◆ **Given exercise**
Transcribe the material below word for word, leaving out the pictures.

Records from a collection:
......

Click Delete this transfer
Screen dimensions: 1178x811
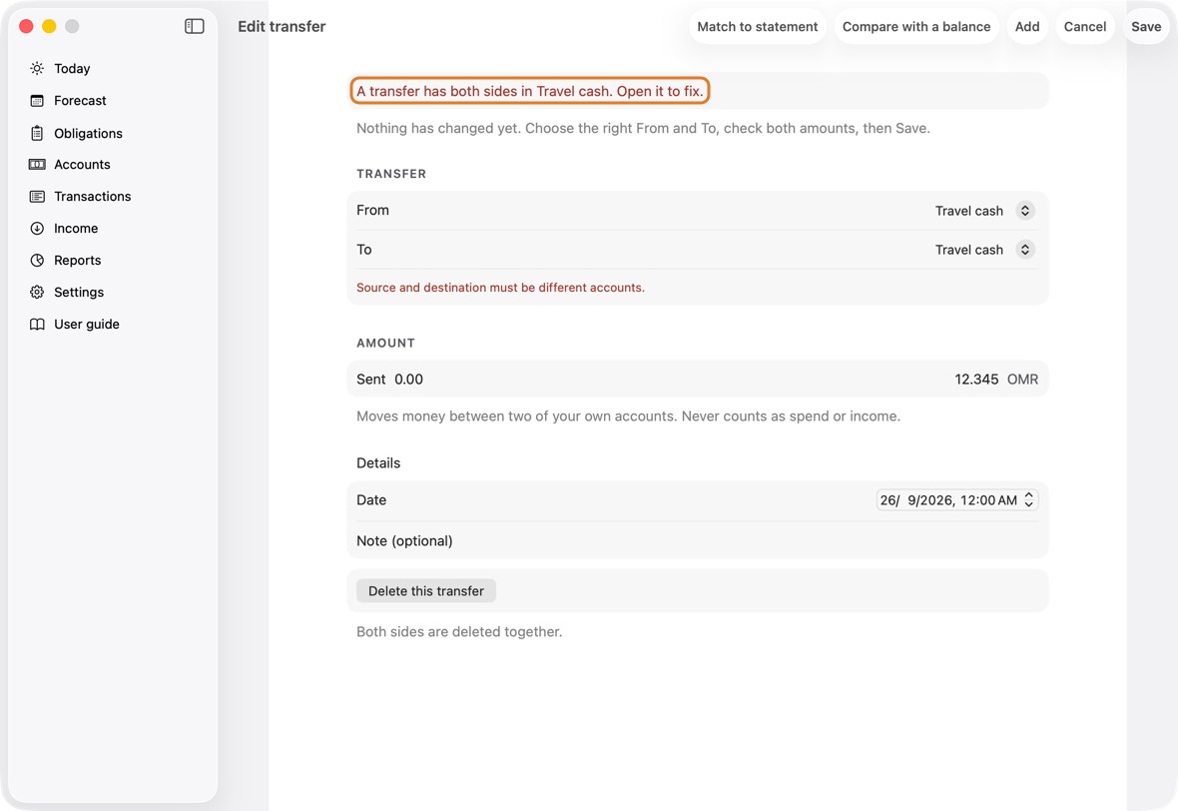click(426, 591)
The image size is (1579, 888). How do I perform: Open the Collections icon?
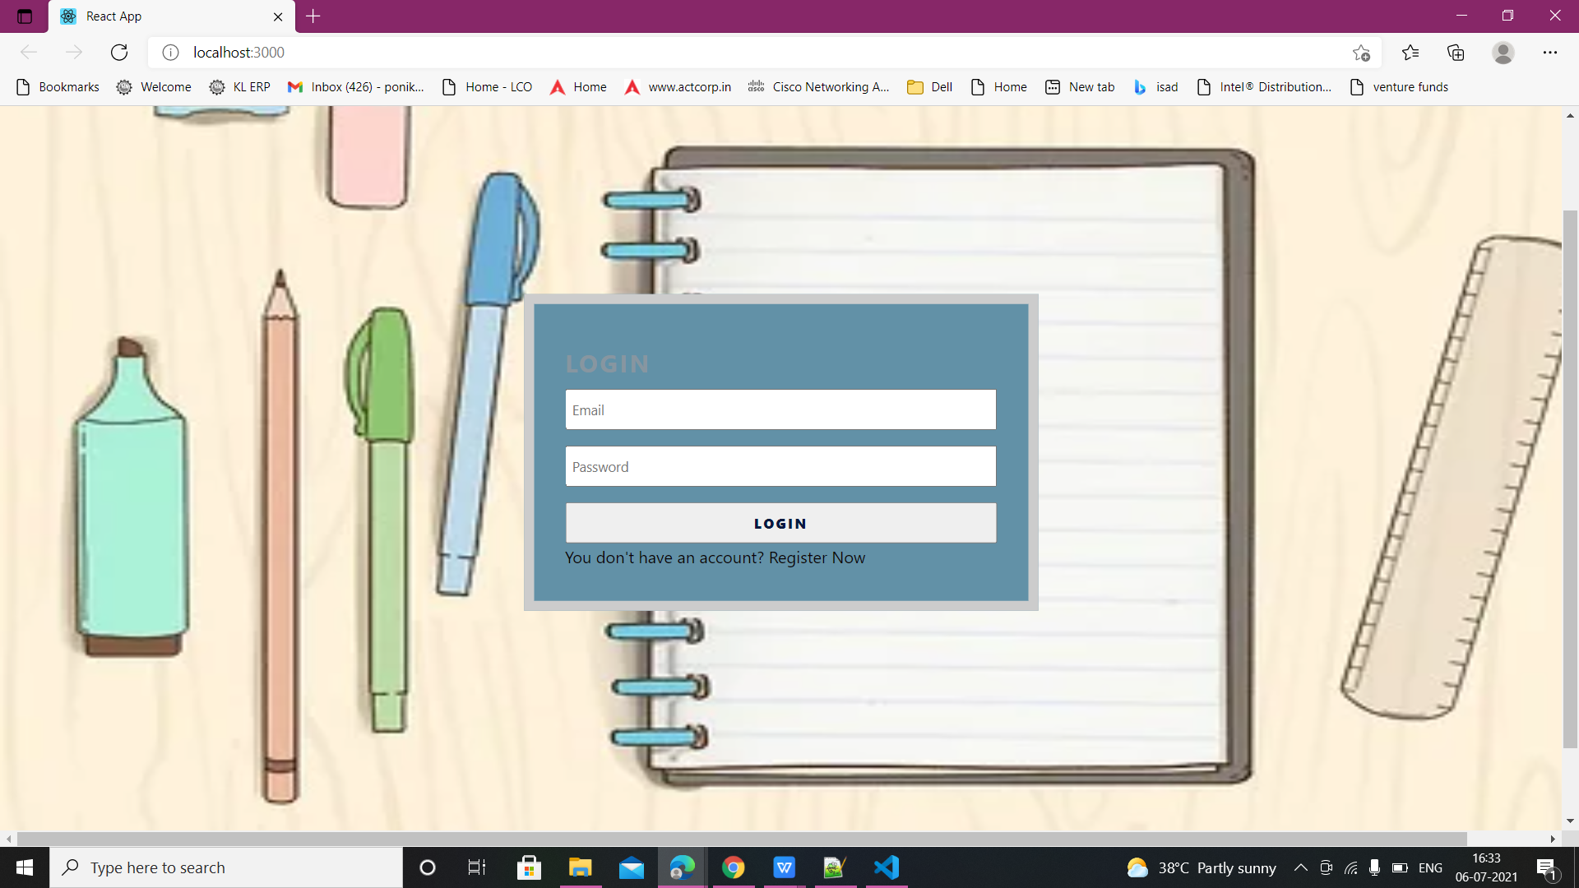[x=1456, y=53]
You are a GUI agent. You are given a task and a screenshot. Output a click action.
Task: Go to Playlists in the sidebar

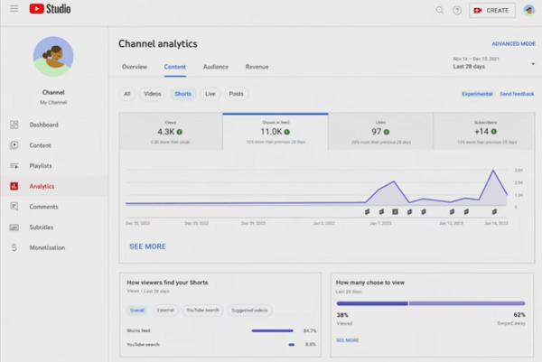coord(40,166)
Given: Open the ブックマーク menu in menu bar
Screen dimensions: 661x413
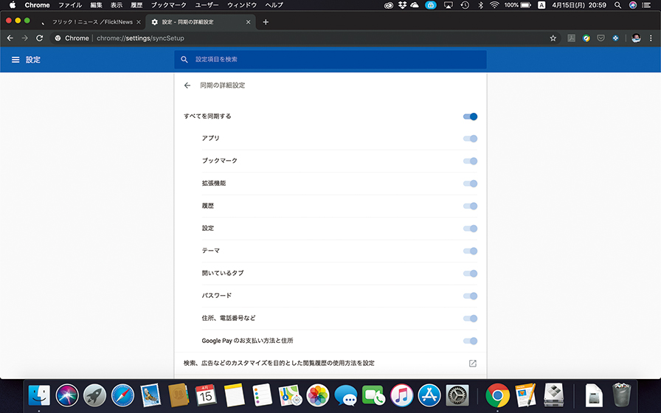Looking at the screenshot, I should 168,5.
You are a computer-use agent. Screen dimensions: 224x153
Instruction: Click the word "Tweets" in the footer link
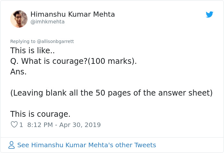pyautogui.click(x=145, y=145)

......

◆ **Full solution**
Click Delete this transfer
Screen dimensions: 1178x811
click(426, 591)
The image size is (1579, 888). How do I perform: Open the Collections icon?
[x=1456, y=53]
You are a GUI agent. You are given a task and a screenshot. Output a click action.
Task: Go to Playlists in the sidebar

coord(40,166)
Given: Open the ブックマーク menu in menu bar
Screen dimensions: 661x413
Looking at the screenshot, I should 168,5.
You are a computer-use agent. Screen dimensions: 224x153
Instruction: Click the word "Tweets" in the footer link
pyautogui.click(x=145, y=145)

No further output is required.